Other factors may have influenced the difference in respondents’ confidence levels. Students who expressed uncertainty about their aptitude for this subject may not have anticipated the multifactorial aspects of prompt opioid overdose recognition and management, the variety of naloxone devices and unique administration considerations associated with each form, and regulation and monitoring responsibilities involved to prevent future overdoses. Furthermore, the knowledge gap and effort to improve the students’ confidence level regarding this topic emphasize the importance of conducting other active-learning sessions, such as experiential practice during rotations and internships. With additional mentored training, students will be able to strengthen their clinical application skills and improve their self-confidence.

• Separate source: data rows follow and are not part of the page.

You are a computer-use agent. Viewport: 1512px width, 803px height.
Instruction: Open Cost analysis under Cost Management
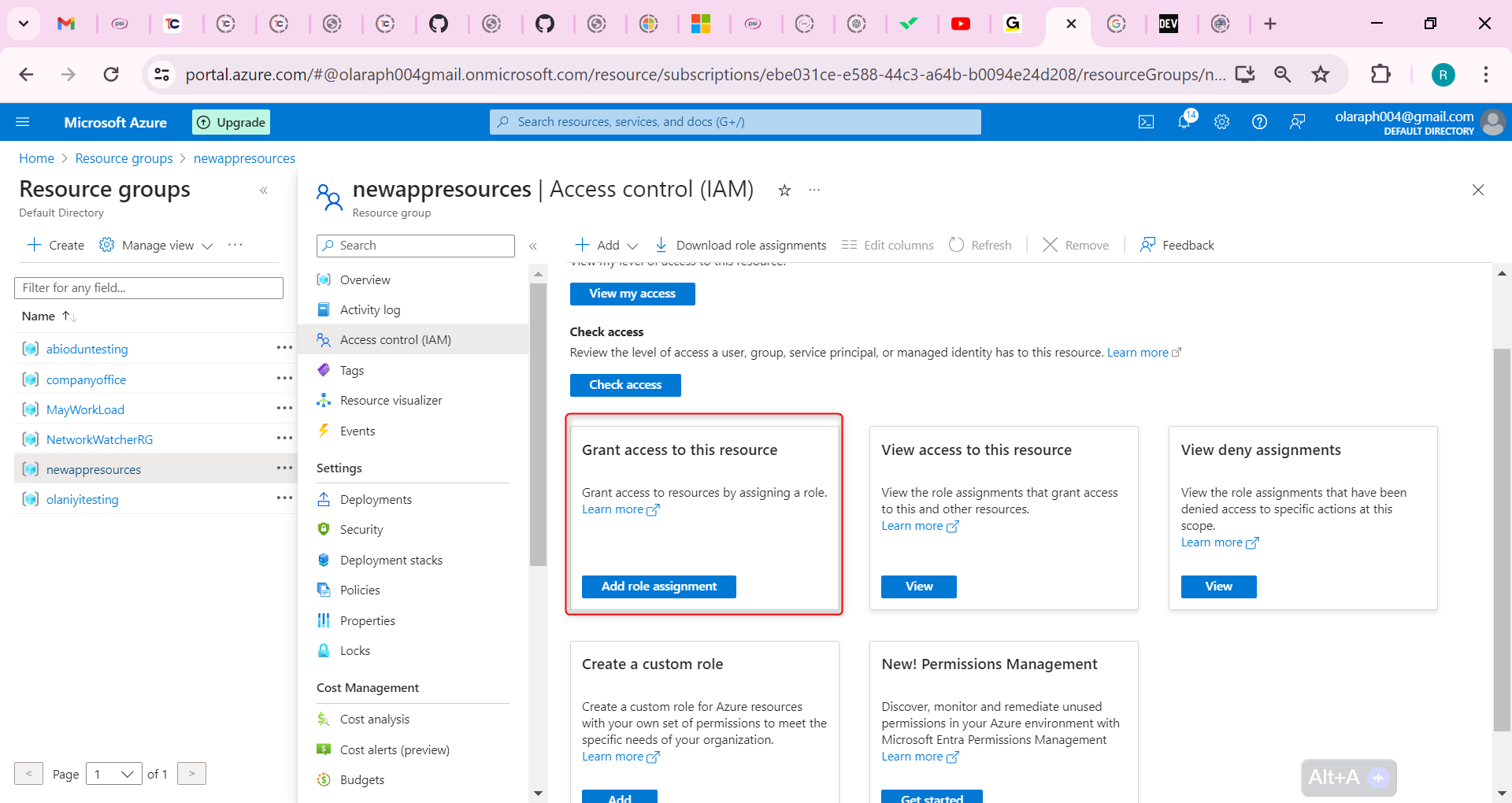374,718
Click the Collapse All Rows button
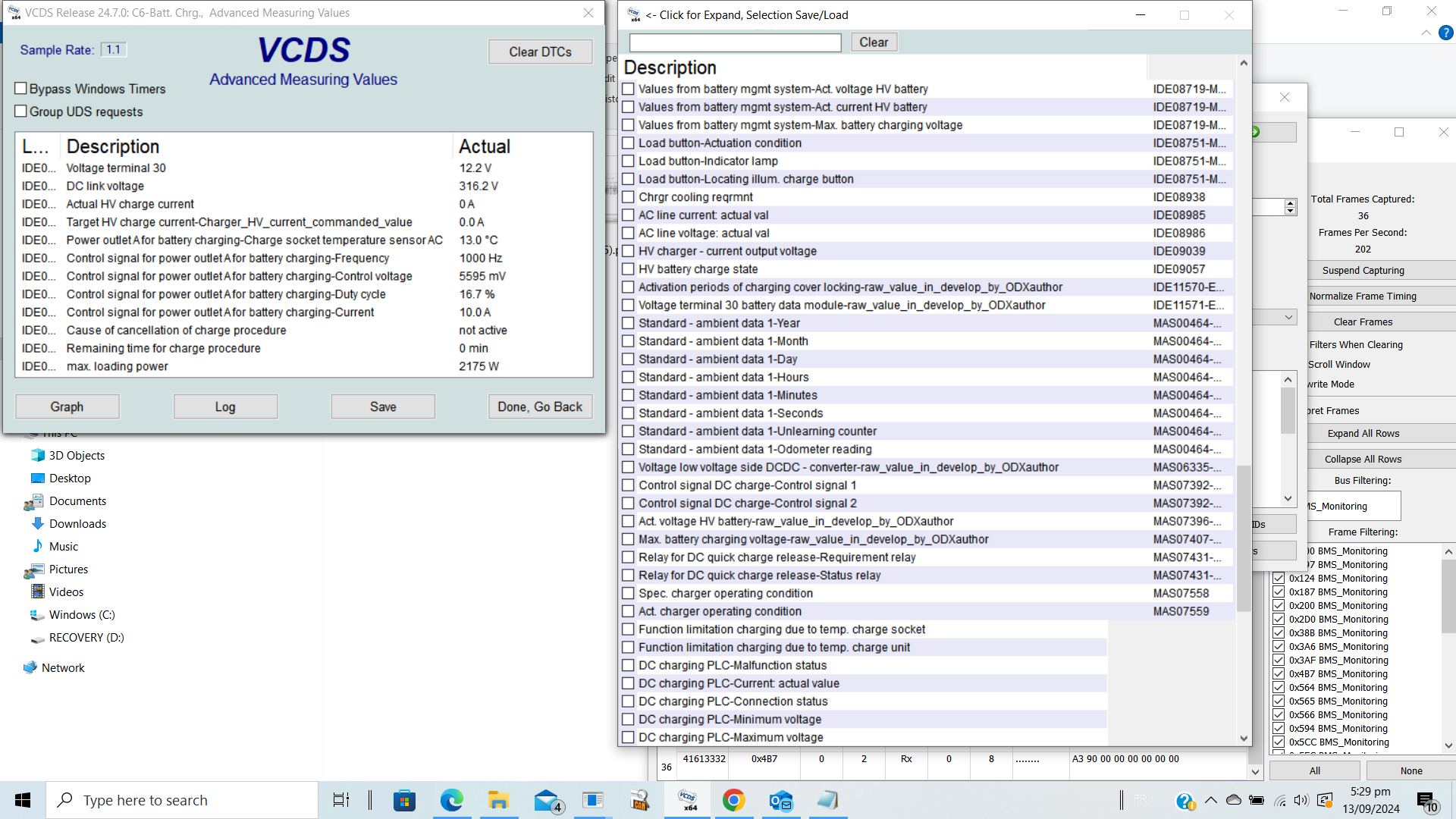1456x819 pixels. (x=1363, y=459)
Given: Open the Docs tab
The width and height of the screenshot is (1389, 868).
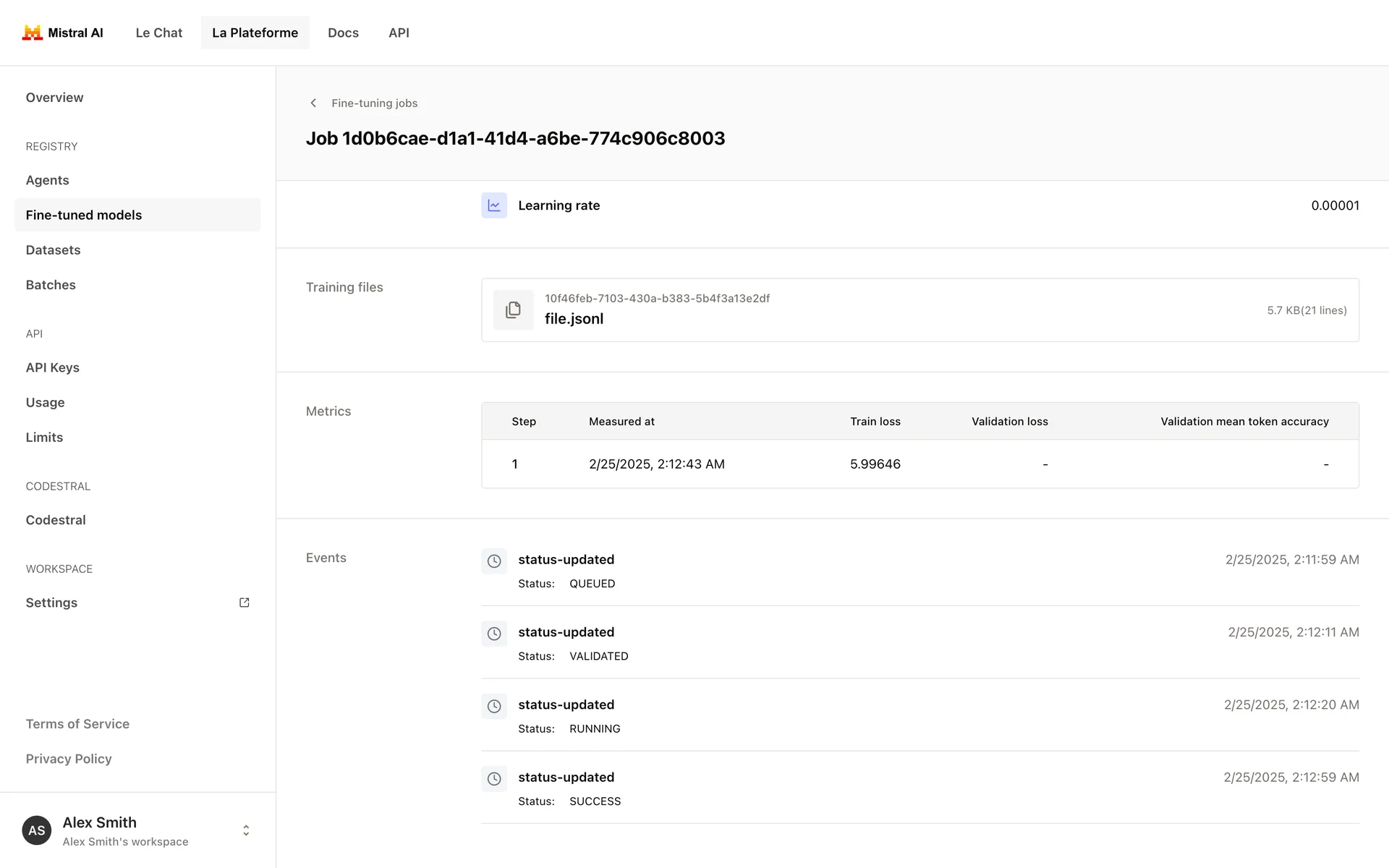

This laboratory could be implemented in other schools of pharmacy. Narcan nasal spray and EVZIO auto-injector were provided for student training by the manufacturers at no cost to the university. The naloxone nasal atomizers and REVIVE! training materials (gloves, face shields, naloxone stickers) were provided at no cost from the Virginia Department of Behavioral Health and Developmental Services. The lecture and PDMP discussion were each led by one faculty member, but several evaluators were needed for the student naloxone counseling and certification. Having sufficient manpower was the biggest challenge to implementing the hands-on portion of this laboratory. Using fourth-year PharmD students and residents may help in overcoming this barrier. The coordinators plan to continue this activity in the skills laboratory course. Modifications to the counseling and/or REVIVE! certification portions of the laboratory training session may be made as doing both at the same time requires at least eight to nine facilitators per laboratory session.
CONCLUSION
An active-learning laboratory on the management of opioid overdose improved pharmacy students’ knowledge, confidence, and attitudes in several of the areas assessed. Additional hands-on practice with all of the naloxone devices, especially the auto-injector, in the classroom may be beneficial. The opioid epidemic and the pharmacists’ role in addressing it can be incorporated into the PharmD curriculum in several ways. An active-learning laboratory is one way to ensure pharmacy students acquire the training they need to be better prepared to face this crisis.